Lesetext:
Kunderas Roman, 1995 erschienen, mit ebenso altem vierblättrigem Kleeblatt :-)
Kunderas Roman, 1995 erschienen, mit ebenso altem vierblättrigem Kleeblatt :-)

Kennt ihr das? Ihr haltet ein älteres Buch aus Eurem Fundus nach langer, langer Zeit wieder in den Händen und Euch wird melancholisch-warm ums Herz?

 

Vielleicht hat das damit zu tun, dass Ihr jung wart, als Ihr es gelesen habt und nun schon ein bissl älter (möglich 😉), dass es damals irgendwie ein unglaublich gutes Buch war, obwohl Ihr tatsächlich gar nicht mehr so recht wisst, worum es in ihm ging? Und dann hat es noch so einen unschlagbar fantastischen Titel wie „Die unerträgliche Leichtigkeit des Seins“?

 

So war es bei mir - neulich - mit Milan Kunderas Roman! Also: Zwangslektüre!


Darum geht es oder : "...eines der glaubhaftesten Liebespaare der modernen Literatur..."? (Klappentext)

Der Roman hat vier Lese-Dimensionen.

 

1.   Die historische Einordnung

Die Geschichte setzt im Jahr 1968 ein, Dubček u. a. wollen den Sozialismus in der Tschechoslowakei reformieren. Mit der Niederschlagung der Reformbewegung durch die „sozialistischen Bruderländer“ verändert sich auch das Lebensgefühl der Bevölkerung, es ist durchdrungen von einer repressiven Stimmung und geduckten Haltung. Mit der Flucht in die Schweiz und der Rückkehr in die Heimat sind die Probleme – wie am Beispiel des Ehepaars, der Hauptprotagonisten Tomas und Teresa - nicht gelöst. Wer Haltung unter den veränderten politischen Bedingungen zeigen will, muss wie Tomas beruflich büßen.

 

2.    Das Beziehungstechnische

…rankt sich im Haupterzählstrang um Teresa und Tomas. Der erfolgreiche Chirurg und die Kellnerin, die nebenbei fotografiert. Der polygame Luftikus und die treue Seele. Verbunden durch ein Liebesband, das so unterschiedlich von beiden gedehnt und gehalten wird, dass es wunderlich ist, dass es nicht reißt. Das dennoch trägt, Eskapaden, Eifersucht und erhebliche berufliche Einschnitte aushält.

Es geht aber auch um Sabina und Franz. Die freiheitsliebende Malerin (die auch ein Verhältnis mit Tomas hat) und der verheiratete Universitätsprofessor. Franz, der ihr die Treue und Liebe beweist, indem er sich von seiner Frau trennt, die sich aber ihre Freiheit bewahren will, Verrat wählt und die Beziehung beendet.

Zu bearbeiten:
A - Gib bitte aus dem Beitrag über Kunderas Roman die Passage von „1.   Die historische Einordnung“ bis einschließlich „Tomas beruflich büßen.“ wortgetreu aus.
B - In welches Land fliehen Tomas und Teresa laut dem Beitrag über Kunderas Roman?

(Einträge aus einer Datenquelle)
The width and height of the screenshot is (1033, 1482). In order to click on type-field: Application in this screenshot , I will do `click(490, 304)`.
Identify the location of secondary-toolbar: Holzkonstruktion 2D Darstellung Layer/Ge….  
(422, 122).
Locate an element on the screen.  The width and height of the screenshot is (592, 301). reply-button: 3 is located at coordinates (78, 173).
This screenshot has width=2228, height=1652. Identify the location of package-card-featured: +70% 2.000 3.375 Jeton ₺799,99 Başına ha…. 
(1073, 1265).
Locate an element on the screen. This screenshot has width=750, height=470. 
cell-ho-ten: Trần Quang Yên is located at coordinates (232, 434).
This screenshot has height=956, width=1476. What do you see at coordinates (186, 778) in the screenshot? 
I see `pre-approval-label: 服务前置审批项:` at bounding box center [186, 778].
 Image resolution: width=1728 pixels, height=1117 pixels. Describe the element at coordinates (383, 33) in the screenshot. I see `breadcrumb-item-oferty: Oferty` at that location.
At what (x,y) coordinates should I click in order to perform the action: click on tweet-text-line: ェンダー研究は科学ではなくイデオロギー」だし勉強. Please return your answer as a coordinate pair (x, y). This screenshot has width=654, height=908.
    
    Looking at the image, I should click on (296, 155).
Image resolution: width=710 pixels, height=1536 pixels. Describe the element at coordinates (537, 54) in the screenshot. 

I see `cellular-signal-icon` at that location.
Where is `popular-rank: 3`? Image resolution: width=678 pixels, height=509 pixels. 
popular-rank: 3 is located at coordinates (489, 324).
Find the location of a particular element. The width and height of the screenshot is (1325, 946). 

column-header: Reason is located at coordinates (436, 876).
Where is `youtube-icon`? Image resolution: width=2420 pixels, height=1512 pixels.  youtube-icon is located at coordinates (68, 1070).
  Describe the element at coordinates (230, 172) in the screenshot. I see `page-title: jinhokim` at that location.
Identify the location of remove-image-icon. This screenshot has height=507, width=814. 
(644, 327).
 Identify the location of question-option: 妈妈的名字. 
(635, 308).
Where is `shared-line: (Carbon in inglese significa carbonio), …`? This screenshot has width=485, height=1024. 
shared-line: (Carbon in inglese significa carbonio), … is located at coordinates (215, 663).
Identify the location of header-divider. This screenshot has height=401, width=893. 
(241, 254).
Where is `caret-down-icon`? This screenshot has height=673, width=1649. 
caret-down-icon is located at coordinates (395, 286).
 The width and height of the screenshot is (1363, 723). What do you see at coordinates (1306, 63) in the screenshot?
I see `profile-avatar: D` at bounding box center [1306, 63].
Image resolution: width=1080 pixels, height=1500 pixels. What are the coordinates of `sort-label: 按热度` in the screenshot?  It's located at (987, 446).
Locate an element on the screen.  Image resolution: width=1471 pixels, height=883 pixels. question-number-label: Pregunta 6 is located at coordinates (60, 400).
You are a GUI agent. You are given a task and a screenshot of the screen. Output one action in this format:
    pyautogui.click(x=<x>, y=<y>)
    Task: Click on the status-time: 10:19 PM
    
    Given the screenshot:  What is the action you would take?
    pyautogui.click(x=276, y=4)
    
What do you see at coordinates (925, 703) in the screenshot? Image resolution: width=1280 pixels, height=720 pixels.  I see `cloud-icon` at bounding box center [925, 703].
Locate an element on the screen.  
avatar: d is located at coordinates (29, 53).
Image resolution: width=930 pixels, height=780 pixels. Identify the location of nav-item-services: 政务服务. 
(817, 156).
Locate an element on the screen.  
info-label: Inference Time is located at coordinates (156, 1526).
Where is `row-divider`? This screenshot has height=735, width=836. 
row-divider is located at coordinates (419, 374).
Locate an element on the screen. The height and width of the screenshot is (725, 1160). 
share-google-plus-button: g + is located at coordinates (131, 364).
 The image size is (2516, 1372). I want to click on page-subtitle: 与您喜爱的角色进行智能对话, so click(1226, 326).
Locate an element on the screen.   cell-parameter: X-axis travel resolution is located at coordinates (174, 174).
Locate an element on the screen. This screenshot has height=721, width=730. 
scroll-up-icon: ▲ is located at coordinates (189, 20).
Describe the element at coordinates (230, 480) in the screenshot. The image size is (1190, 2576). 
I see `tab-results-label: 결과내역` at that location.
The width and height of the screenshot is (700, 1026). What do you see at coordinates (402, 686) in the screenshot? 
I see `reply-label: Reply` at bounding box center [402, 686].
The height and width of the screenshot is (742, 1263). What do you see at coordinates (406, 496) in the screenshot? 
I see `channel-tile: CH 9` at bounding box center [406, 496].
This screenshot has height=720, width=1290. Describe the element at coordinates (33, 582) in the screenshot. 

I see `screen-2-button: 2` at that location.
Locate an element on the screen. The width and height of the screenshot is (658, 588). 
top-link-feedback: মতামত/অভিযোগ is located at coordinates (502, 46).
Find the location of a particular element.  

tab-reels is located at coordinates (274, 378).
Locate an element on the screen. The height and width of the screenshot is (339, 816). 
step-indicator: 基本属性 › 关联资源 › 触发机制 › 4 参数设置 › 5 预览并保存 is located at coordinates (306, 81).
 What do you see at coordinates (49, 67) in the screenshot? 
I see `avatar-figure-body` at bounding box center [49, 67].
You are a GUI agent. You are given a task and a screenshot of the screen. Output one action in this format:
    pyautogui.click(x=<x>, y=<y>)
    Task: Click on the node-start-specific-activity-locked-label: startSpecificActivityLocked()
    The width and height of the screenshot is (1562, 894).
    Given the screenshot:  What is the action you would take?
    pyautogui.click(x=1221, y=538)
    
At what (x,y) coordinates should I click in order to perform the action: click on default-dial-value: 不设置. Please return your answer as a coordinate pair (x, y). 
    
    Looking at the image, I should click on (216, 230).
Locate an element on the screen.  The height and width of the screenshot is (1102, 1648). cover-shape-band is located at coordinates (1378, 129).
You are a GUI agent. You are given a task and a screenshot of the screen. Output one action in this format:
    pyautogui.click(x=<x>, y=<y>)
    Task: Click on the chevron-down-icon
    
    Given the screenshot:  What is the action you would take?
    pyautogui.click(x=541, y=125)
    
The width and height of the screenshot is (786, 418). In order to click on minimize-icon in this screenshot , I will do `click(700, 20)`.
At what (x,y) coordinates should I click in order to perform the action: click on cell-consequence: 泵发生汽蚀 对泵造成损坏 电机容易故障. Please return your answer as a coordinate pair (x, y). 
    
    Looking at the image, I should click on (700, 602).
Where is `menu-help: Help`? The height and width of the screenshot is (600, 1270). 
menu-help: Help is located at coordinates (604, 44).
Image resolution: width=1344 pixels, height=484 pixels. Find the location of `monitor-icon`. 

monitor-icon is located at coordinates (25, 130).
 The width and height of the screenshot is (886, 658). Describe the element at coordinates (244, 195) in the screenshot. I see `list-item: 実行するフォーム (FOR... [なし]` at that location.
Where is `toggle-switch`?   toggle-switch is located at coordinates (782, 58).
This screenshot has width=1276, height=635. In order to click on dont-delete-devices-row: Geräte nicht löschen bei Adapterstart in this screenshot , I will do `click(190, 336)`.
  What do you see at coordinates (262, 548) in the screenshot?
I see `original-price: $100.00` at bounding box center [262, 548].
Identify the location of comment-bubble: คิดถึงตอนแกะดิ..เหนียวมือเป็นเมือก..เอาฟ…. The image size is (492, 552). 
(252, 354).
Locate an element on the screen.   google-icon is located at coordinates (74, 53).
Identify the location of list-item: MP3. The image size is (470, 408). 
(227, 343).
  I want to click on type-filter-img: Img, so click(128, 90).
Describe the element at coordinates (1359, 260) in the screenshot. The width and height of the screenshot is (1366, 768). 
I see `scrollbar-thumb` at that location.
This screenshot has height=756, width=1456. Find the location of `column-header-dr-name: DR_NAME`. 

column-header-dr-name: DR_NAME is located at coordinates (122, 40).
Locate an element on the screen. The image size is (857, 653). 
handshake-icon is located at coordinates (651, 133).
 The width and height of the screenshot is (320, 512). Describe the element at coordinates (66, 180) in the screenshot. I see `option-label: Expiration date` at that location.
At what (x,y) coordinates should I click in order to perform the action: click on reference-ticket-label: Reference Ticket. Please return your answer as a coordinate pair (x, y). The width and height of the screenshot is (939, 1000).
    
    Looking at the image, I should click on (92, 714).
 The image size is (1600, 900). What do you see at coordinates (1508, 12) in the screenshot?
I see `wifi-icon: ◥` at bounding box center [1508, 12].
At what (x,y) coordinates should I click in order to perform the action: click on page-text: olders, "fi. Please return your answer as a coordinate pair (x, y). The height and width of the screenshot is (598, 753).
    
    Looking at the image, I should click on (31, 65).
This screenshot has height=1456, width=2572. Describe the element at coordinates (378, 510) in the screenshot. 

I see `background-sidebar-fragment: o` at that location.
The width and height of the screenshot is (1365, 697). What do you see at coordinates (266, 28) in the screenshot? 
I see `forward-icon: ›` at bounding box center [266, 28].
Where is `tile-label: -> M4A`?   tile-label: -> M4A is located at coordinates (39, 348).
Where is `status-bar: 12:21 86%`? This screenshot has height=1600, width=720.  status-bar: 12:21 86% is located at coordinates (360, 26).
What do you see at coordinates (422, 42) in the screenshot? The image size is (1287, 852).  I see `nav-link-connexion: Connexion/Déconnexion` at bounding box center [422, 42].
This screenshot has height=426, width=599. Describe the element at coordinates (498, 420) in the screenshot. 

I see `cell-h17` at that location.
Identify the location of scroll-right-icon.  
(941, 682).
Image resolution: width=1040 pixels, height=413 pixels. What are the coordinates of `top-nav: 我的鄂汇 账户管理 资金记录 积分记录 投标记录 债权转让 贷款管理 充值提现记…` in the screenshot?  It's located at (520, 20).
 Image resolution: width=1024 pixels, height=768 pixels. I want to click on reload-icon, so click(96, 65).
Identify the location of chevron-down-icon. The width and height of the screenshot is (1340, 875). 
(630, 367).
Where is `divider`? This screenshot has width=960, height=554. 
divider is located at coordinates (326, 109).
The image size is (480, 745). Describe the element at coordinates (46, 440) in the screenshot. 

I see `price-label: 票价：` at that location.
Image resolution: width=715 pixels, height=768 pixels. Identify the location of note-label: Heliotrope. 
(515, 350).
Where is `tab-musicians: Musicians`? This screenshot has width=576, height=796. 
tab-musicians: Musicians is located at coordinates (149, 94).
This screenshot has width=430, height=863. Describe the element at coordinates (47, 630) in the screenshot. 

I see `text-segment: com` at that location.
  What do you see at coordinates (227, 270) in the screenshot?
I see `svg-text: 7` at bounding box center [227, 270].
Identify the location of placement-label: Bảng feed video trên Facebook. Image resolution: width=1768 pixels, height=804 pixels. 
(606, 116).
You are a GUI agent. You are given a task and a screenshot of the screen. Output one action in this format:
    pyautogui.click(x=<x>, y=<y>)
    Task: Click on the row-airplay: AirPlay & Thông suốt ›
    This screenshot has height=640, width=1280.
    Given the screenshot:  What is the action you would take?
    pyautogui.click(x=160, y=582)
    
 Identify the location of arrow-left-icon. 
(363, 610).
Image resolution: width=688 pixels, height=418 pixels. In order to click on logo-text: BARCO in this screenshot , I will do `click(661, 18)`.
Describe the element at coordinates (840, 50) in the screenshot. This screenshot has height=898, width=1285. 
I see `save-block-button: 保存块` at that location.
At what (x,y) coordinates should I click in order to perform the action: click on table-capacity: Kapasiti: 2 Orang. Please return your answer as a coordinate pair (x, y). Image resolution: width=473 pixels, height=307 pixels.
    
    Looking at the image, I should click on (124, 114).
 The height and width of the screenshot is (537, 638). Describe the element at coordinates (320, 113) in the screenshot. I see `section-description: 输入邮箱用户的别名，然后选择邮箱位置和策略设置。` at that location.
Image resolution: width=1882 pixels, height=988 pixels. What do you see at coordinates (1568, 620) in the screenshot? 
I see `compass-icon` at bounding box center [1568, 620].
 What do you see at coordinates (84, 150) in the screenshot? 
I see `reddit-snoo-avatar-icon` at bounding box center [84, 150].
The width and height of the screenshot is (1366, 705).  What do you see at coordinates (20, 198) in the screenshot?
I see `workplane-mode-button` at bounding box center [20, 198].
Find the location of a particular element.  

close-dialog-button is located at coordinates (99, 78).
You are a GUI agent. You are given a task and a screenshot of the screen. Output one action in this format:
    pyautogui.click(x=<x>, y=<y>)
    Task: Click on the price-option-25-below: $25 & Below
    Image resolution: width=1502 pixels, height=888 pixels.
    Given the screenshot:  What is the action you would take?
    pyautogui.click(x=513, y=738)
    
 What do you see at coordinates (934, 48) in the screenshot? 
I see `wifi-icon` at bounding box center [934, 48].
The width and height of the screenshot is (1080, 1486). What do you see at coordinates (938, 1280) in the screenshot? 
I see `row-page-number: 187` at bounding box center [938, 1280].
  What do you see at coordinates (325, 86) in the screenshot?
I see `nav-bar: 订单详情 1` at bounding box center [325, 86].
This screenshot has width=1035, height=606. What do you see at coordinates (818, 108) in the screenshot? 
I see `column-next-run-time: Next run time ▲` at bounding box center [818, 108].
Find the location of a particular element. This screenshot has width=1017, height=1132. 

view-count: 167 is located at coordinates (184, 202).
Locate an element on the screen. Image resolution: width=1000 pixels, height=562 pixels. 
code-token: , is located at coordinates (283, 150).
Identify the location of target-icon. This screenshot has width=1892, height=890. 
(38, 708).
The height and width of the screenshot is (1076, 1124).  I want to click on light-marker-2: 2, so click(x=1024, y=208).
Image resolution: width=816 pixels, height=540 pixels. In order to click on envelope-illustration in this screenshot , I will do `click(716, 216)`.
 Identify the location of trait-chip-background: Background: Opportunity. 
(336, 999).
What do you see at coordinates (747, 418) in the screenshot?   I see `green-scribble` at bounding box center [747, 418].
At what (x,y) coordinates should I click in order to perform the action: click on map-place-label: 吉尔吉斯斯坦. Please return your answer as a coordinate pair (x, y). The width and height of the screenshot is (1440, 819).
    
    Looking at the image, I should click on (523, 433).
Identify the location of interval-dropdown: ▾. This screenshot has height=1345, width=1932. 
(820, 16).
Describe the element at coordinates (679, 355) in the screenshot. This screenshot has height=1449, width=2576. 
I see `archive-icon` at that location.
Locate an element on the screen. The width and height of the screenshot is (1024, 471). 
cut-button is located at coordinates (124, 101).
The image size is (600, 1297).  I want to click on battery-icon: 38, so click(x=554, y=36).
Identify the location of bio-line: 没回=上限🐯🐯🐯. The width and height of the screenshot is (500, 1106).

Bearbeitete Übung:
A -
1.   Die historische Einordnung

Die Geschichte setzt im Jahr 1968 ein, Dubček u. a. wollen den Sozialismus in der Tschechoslowakei reformieren. Mit der Niederschlagung der Reformbewegung durch die „sozialistischen Bruderländer“ verändert sich auch das Lebensgefühl der Bevölkerung, es ist durchdrungen von einer repressiven Stimmung und geduckten Haltung. Mit der Flucht in die Schweiz und der Rückkehr in die Heimat sind die Probleme – wie am Beispiel des Ehepaars, der Hauptprotagonisten Tomas und Teresa - nicht gelöst. Wer Haltung unter den veränderten politischen Bedingungen zeigen will, muss wie Tomas beruflich büßen.

B - In die Schweiz.